(Items listed in a dataset)
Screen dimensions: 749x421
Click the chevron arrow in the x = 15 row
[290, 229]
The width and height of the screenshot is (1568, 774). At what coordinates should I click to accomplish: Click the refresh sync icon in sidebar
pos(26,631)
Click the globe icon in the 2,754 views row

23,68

#### [Task item]
The records above should be repeated exactly. Print them all.

#### [Response below]
Screen dimensions: 749x421
Click the chevron arrow in the x = 15 row
[290, 229]
The width and height of the screenshot is (1568, 774). At what coordinates should I click to accomplish: Click the refresh sync icon in sidebar
pos(26,631)
Click the globe icon in the 2,754 views row

23,68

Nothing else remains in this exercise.